Dataset records —
Start of Block

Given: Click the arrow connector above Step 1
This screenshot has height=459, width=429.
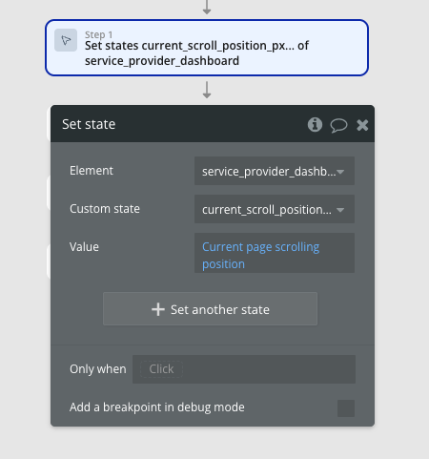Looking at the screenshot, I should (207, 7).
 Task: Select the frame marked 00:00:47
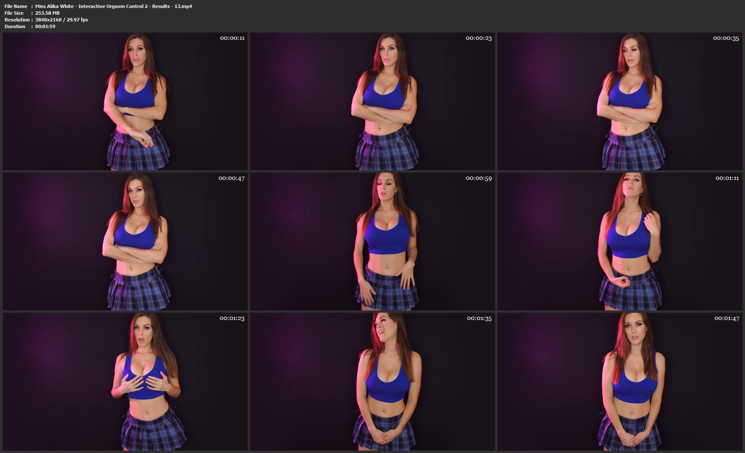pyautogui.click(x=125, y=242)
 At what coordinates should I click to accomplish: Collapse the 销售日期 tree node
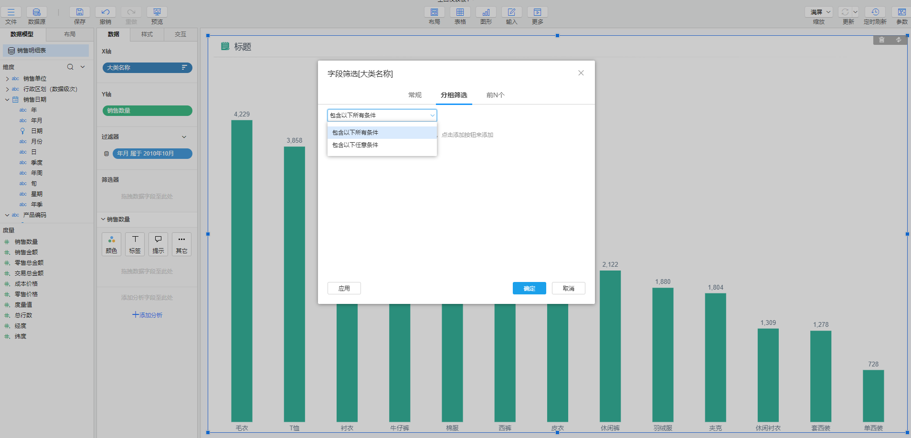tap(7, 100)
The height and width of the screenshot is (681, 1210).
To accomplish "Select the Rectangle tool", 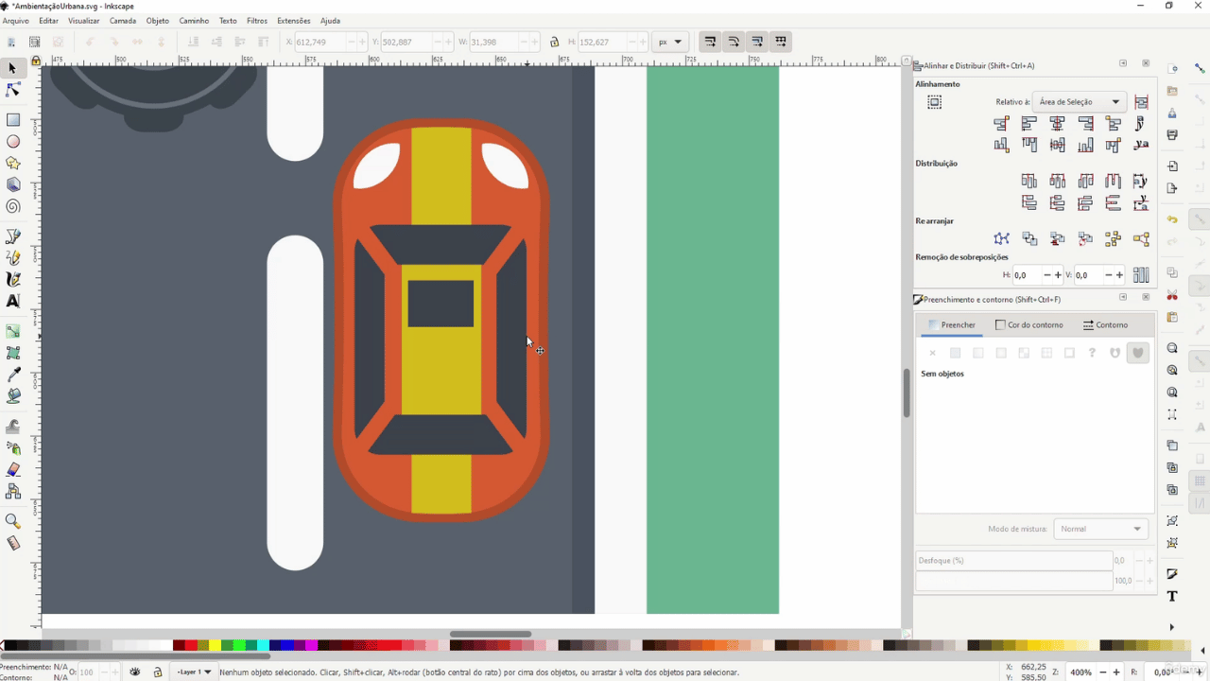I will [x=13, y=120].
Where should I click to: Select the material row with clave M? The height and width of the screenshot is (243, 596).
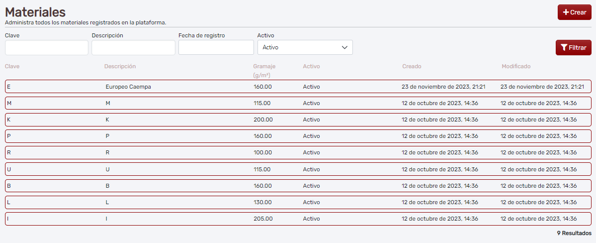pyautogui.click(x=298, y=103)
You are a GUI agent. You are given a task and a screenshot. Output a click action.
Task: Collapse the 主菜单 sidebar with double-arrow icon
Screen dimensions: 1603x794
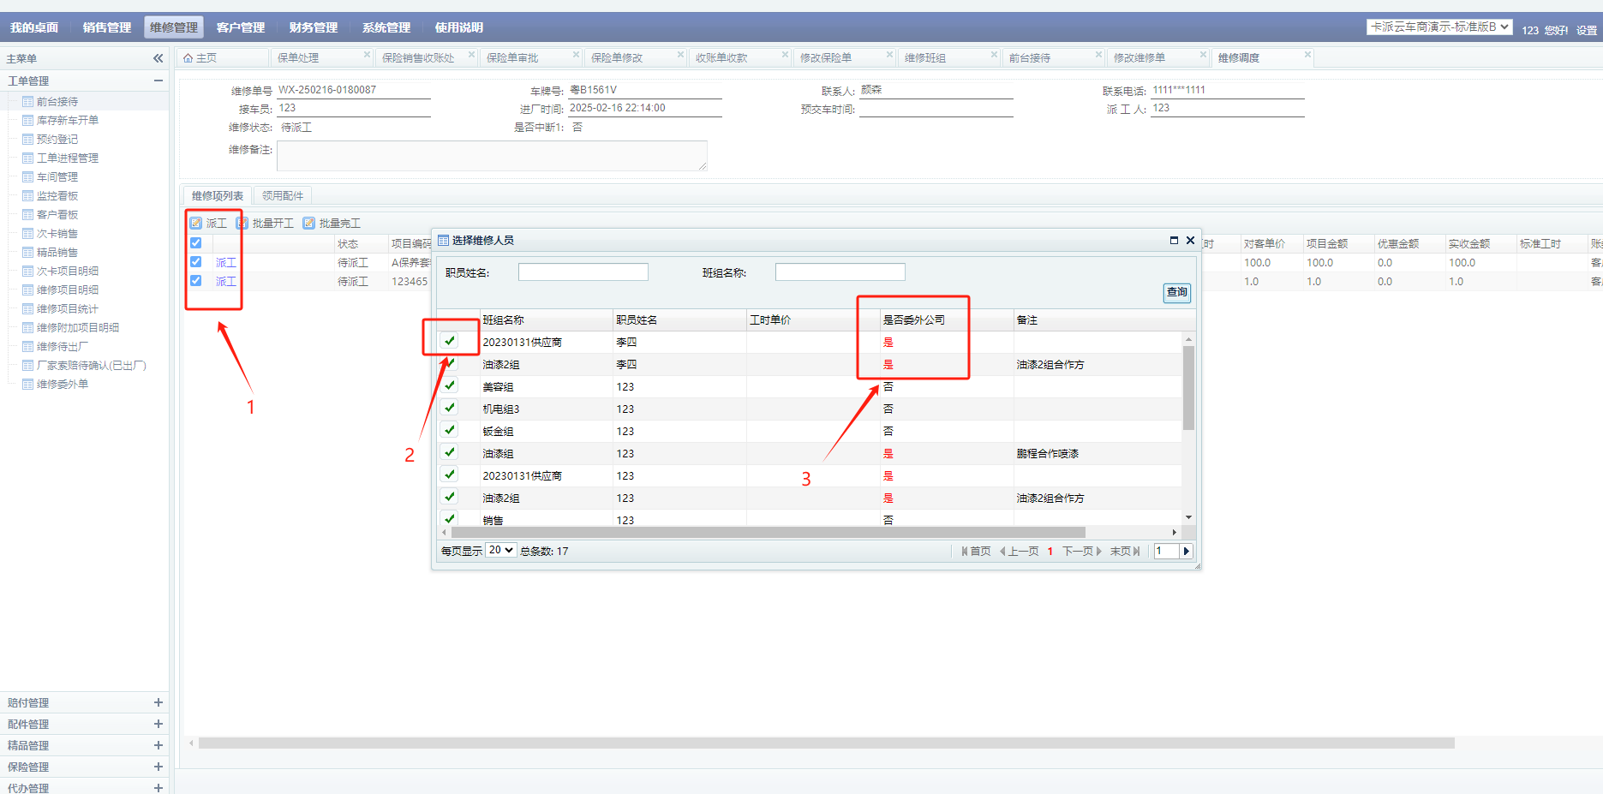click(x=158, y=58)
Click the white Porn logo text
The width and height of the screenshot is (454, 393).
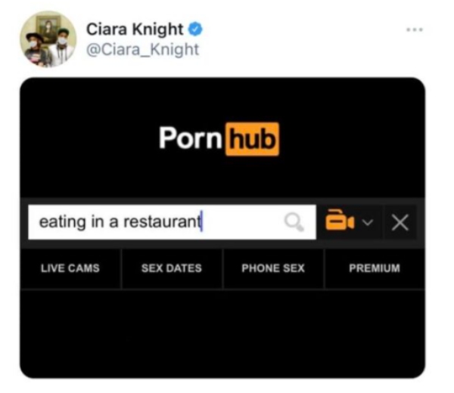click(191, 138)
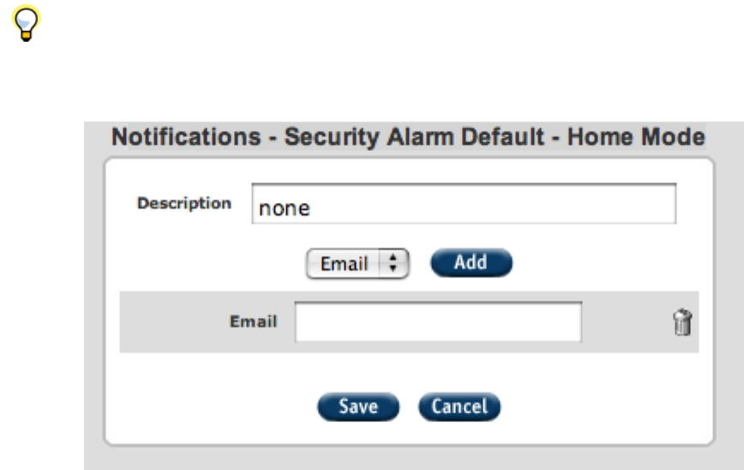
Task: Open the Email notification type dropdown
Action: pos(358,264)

End of Block
Start of Block

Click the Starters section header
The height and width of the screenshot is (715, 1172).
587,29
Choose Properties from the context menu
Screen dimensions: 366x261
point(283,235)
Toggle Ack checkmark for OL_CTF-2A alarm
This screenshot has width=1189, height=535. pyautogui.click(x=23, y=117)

End of Block
Start of Block

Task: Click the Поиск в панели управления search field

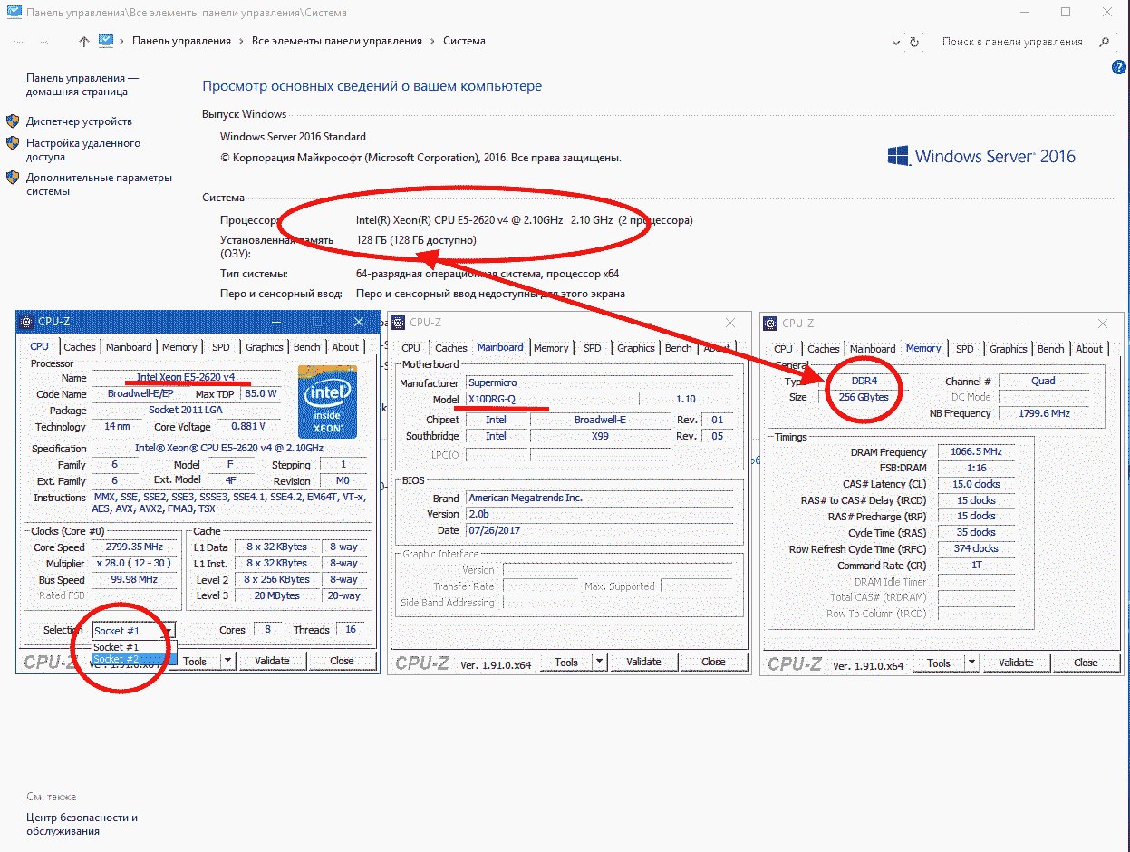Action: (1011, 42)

End of Block

What this task involves — Count the lines above that contain "arrow", and give only the number.

Final answer — 2